MIT News release: “In this week’s issue of the journal Science, MIT researchers report that just four fairly vague pieces of information — the dates and locations of four purchases — are enough to identify 90 percent of the people in a data set recording three months of credit-card transactions by 1.1 million users. When the researchers also considered coarse-grained information about the prices of purchases, just three data points were enough to identify an even larger percentage of people in the data set. That means that someone with copies of just three of your recent receipts — or one receipt, one Instagram photo of you having coffee with friends, and one tweet about the phone you just bought — would have a 94 percent chance of extracting your credit card records from those of a million other people. This is true, the researchers say, even in cases where no one in the data set is identified by name, address, credit card number, or anything else that we typically think of as personal information. The paper comes roughly two years after an earlier analysis of mobile-phone records that yielded very similar results. “If we show it with a couple of data sets, then it’s more likely to be true in general,” says Yves-Alexandre de Montjoye, an MIT graduate student in media arts and sciences who is first author on both papers. “Honestly, I could imagine reasons why credit-card metadata would differ or would be equivalent to mobility data.” De Montjoye is joined on the new paper by his advisor, Alex “Sandy” Pentland, the Toshiba Professor of Media Arts and Science; Vivek Singh, a former postdoc in Pentland’s group who is now an assistant professor at Rutgers University; and Laura Radaelli, a postdoc at Tel Aviv University.”

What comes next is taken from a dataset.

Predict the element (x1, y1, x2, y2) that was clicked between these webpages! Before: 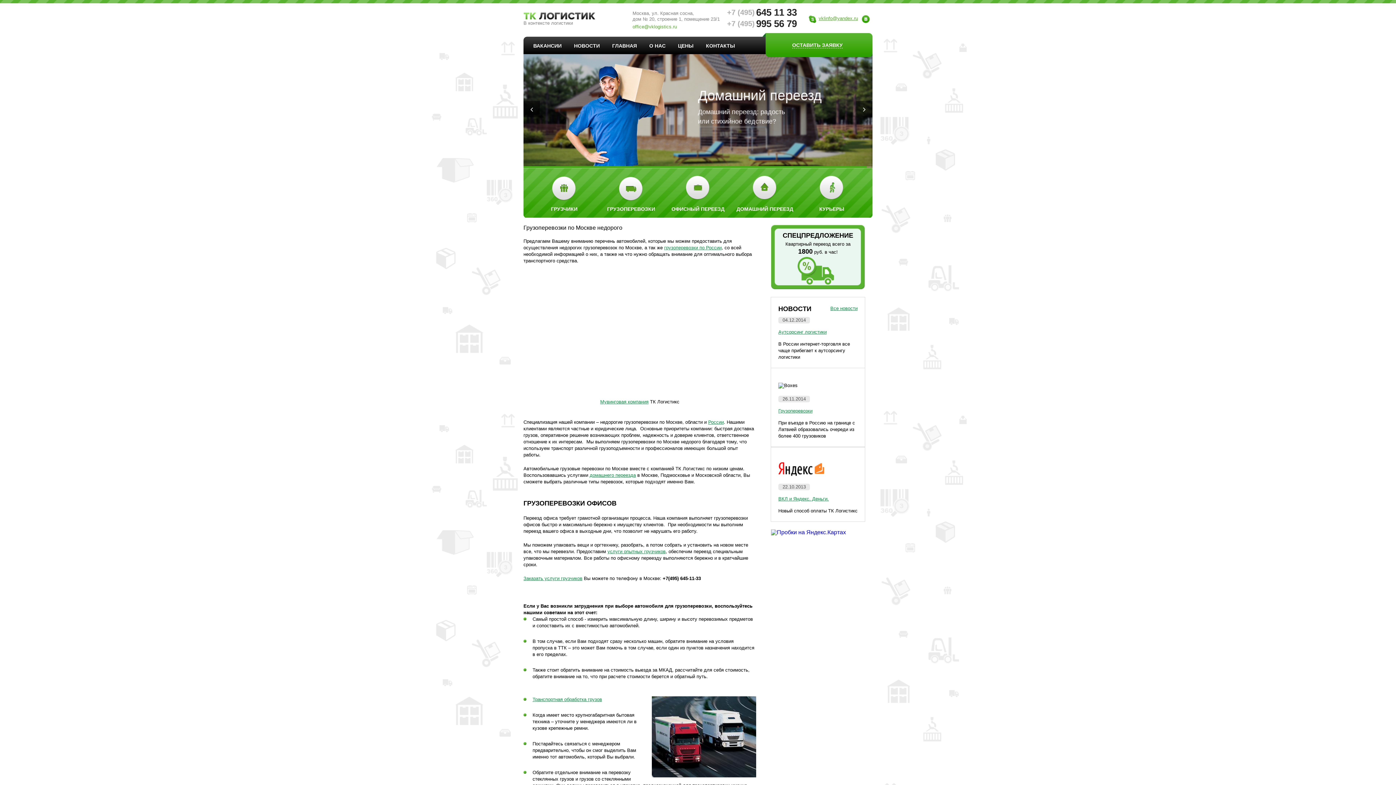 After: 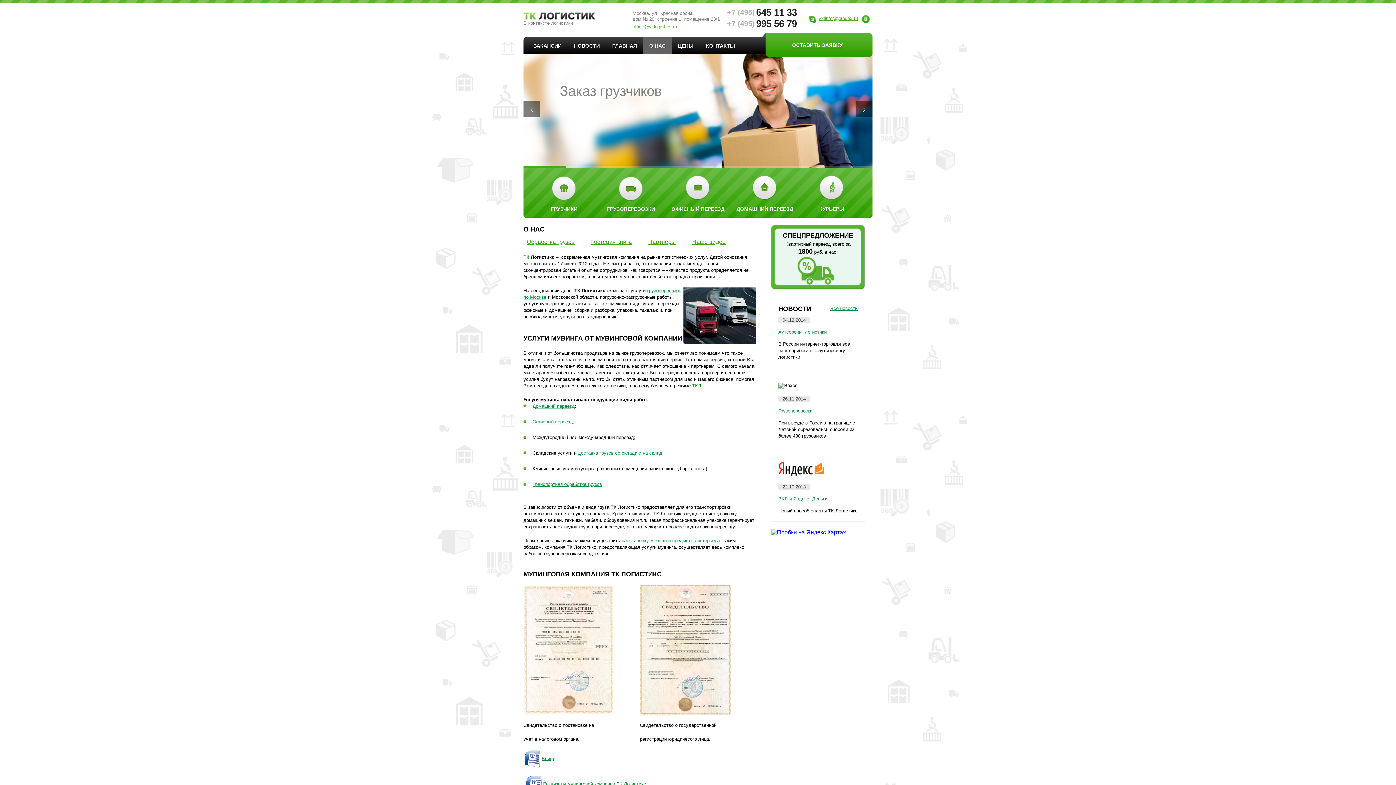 Action: label: Мувинговая компания bbox: (600, 399, 648, 404)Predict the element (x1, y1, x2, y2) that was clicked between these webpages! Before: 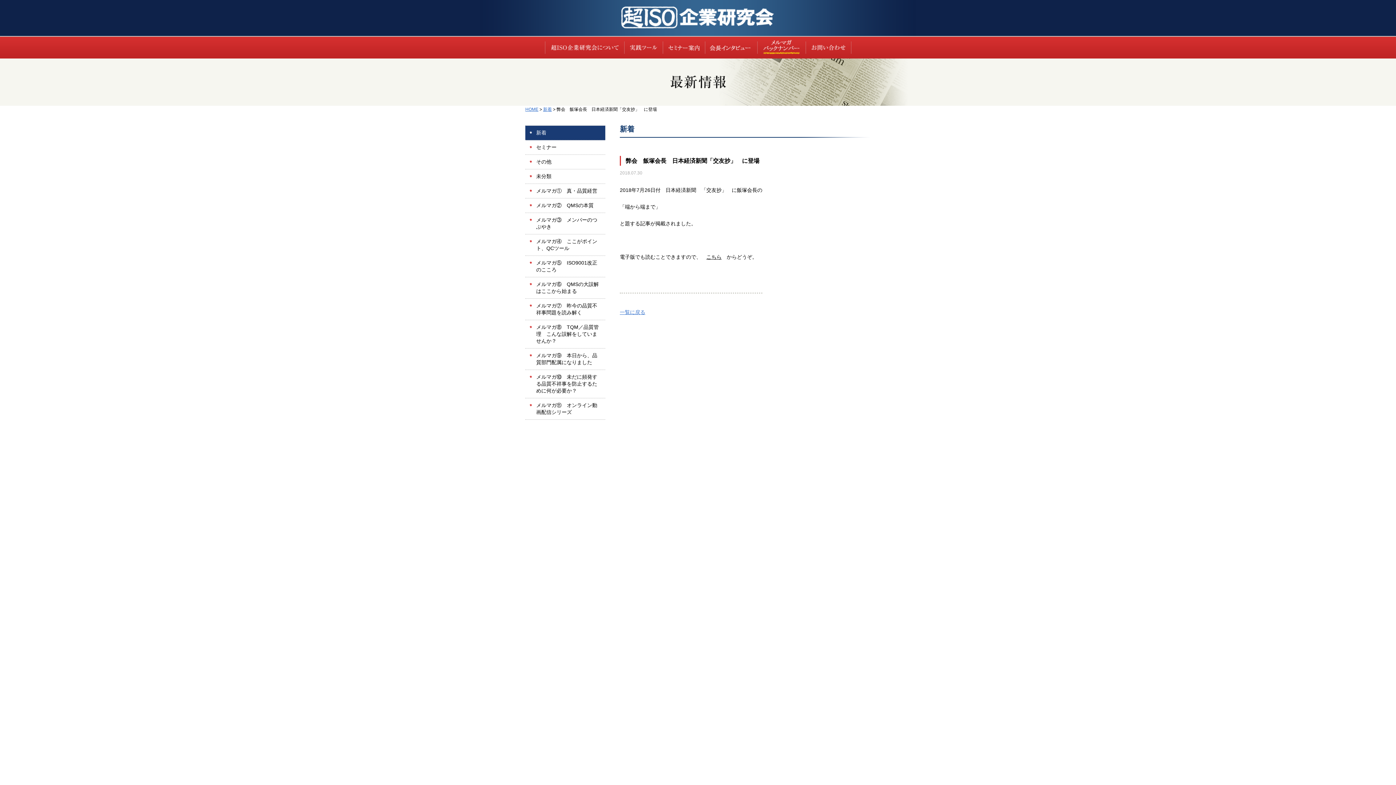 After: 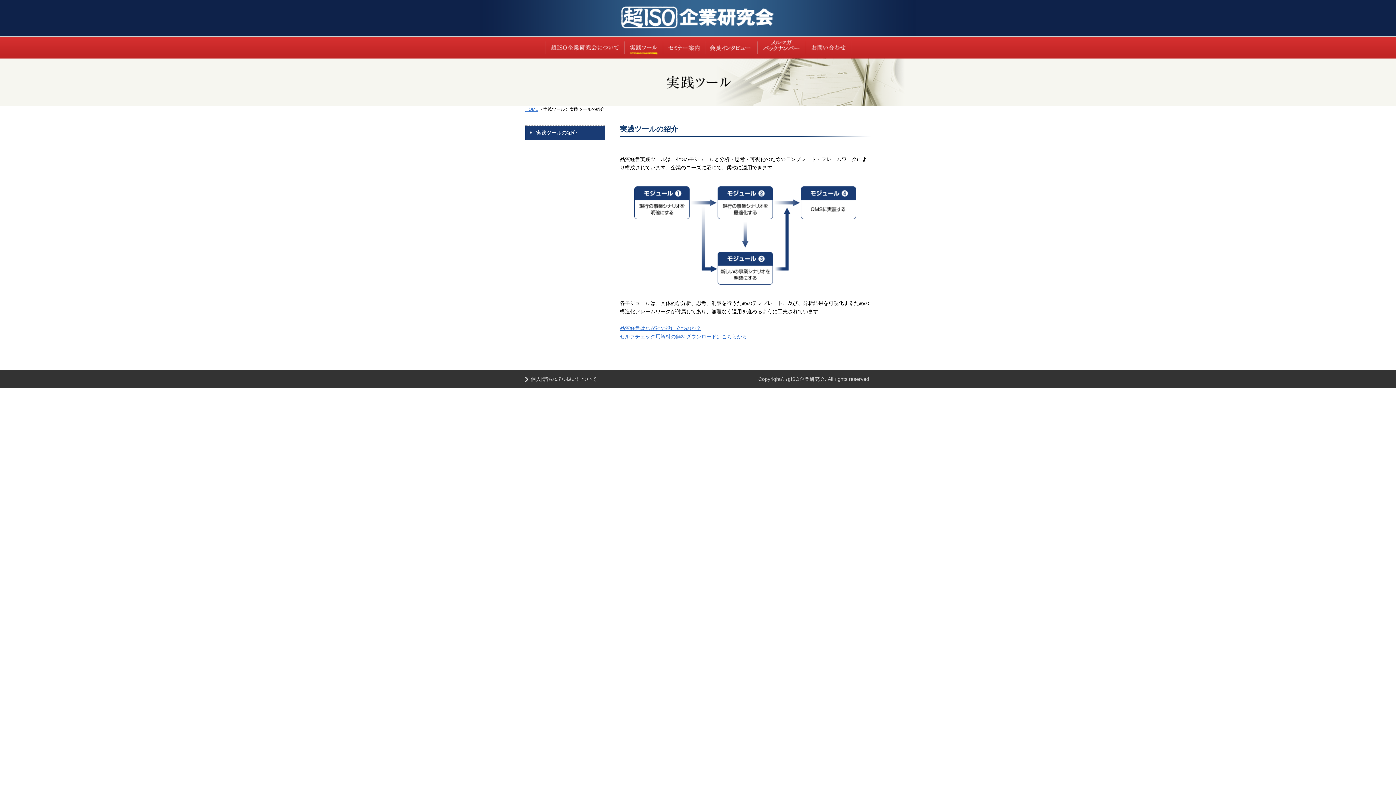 Action: bbox: (624, 36, 662, 58) label: 実践ツール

• See also Scientific American – Shopping Habits Reveal Personal Details in “Anonymized” Data and the introduction to the special issue of Science – The End of Privacy – “At birth, your data trail began. You were given a name, your height and weight were recorded, and probably a few pictures were taken. A few years later, you were enrolled in day care, you received your first birthday party invitation, and you were recorded in a census. Today, you have a Social Security or national ID number, bank accounts and credit cards, and a smart phone that always knows where you are. Perhaps you post family pictures on Facebook; tweet about politics; and reveal your changing interests, worries, and desires in thousands of Google searches. Sometimes you share data intentionally, with friends, strangers, companies, and governments. But vast amounts of information about you are collected with only perfunctory consent—or none at all. Soon, your entire genome may be sequenced and shared by researchers around the world along with your medical records, flying cameras may hover over your neighborhood, and sophisticated software may recognize your face as you enter a store or an airport. For scientists, the vast amounts of data that people shed every day offer great new opportunities but new dilemmas as well. New computational techniques can identify people or trace their behavior by combining just a few snippets of data. There are ways to protect the private information hidden in big data files, but they limit what scientists can learn; a balance must be struck. Some medical researchers acknowledge that keeping patient data private is becoming almost impossible; instead, they’re testing new ways to gain patients’ trust and collaboration. Meanwhile, how we think and feel about privacy isn’t static. Already, younger people reveal much more about their lives on the Web than older people do, and our preferences about what we want to keep private can change depending on the context, the moment, or how we’re nudged. Privacy as we have known it is ending, and we’re only beginning to fathom the consequences.”